Abstract

Objective: Carnitine has been demonstrated in several uncontrolled clinical trials over the past decade to have beneficial effects on semen quality in patients with idiopathic male-factor etiologies. The goal of our study was to determine the efficacy of L-carnitine therapy on semen quality in selected cases of male infertility. Design: Subjects were randomized to therapy or placebo in a double blind crossover trial in a University based tertiary referral center. Materials/Methods: One hundred patients were randomized with male infertility using the following criteria: age (range: 20–40 yr.), infertility duration >2 yr., and 3 baseline semen analysis, each demonstrating the following characteristics: concentration 10–20 × 106/mL; percent motility 10–30%; forward progression <15%; abnormal morphological forms (WHO, 1999) <70%; curvilinear velocity 10–30/sec (normal >50/sec); and, linearity <4 (normal >5).
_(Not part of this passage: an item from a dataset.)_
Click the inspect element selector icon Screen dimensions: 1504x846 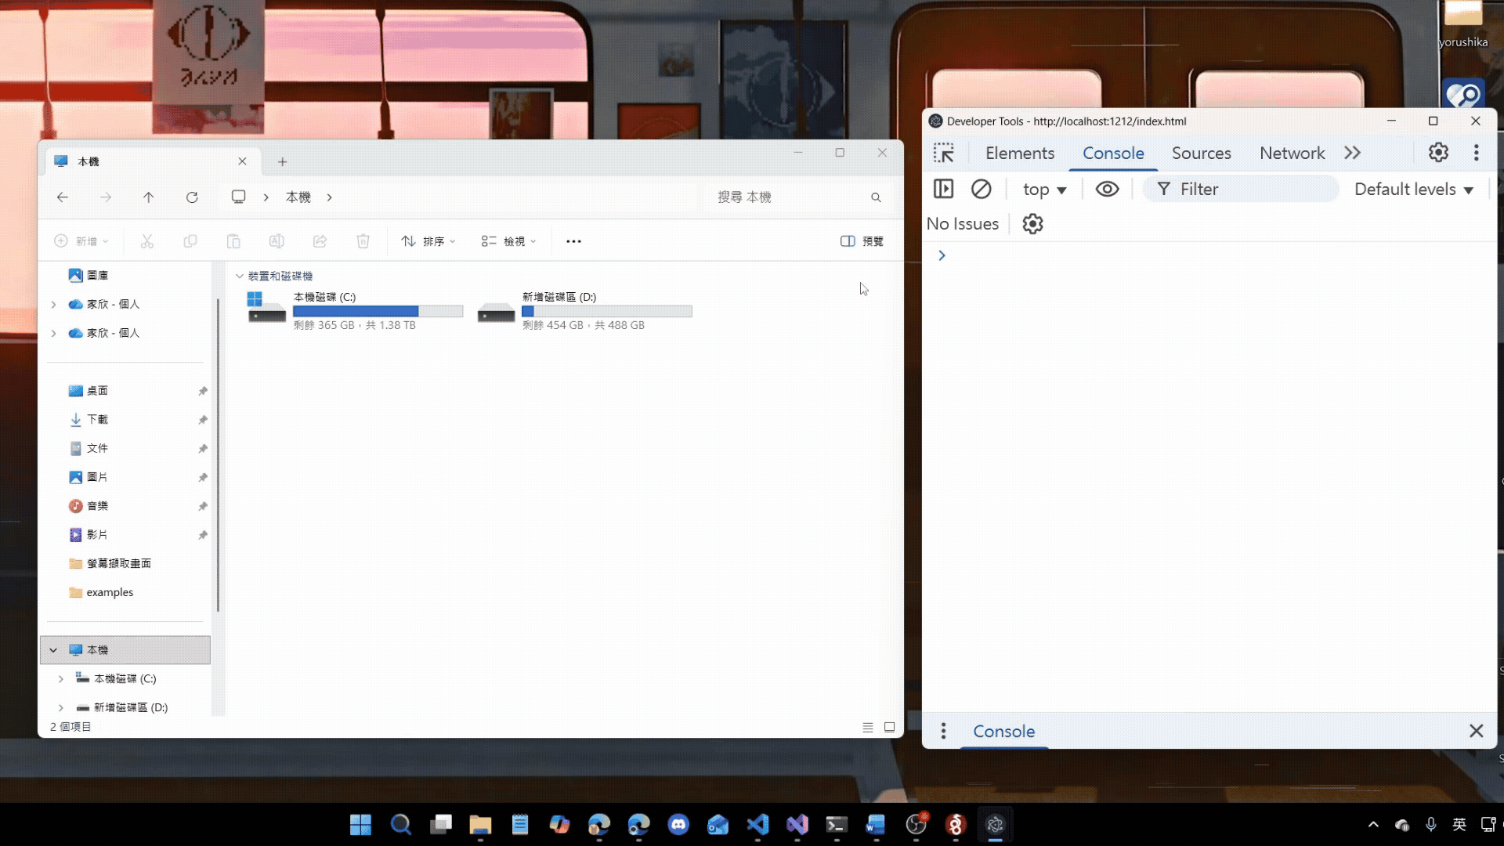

Patients were submitted to a therapy of L-carnitine 2g/day or placebo. All subjects had an initial 2 months run-in period and then randomized to 2 months of carnitine or placebo. Next, both groups had 2 months washout and then crossed over to either placebo or carnitine for 2 months with 2 additional months of follow-up. Results: Eighty-six patients completed the trial. A statistically significant improvement in semen quality, compared to the placebo, was seen after the L-carnitine therapy in sperm concentration (P = 0.01), percentage motility (P = 0.04), and forward sperm progression (P = 0.05). The increase in forward sperm progression was more significant in patients with severe oligo-asthenospermia, <5 × 106 forward motile sperm/ejaculate or <2 × 106 forward motile sperm/mL (P = 0.03, and 0.02, respectively). Conclusions: This is the first report of a double blind placebo-controlled study using L-carnitine in the therapy of patients with male infertility. We demonstrated that L-carnitine supplementation significantly improves two of the most important sperm parameters: concentration and motility. In addition, it also improves these parameters in patients with severe oligo-asthenospermia. Future trials will evaluate its efficacy on pregnancy outcome. Supported by: None.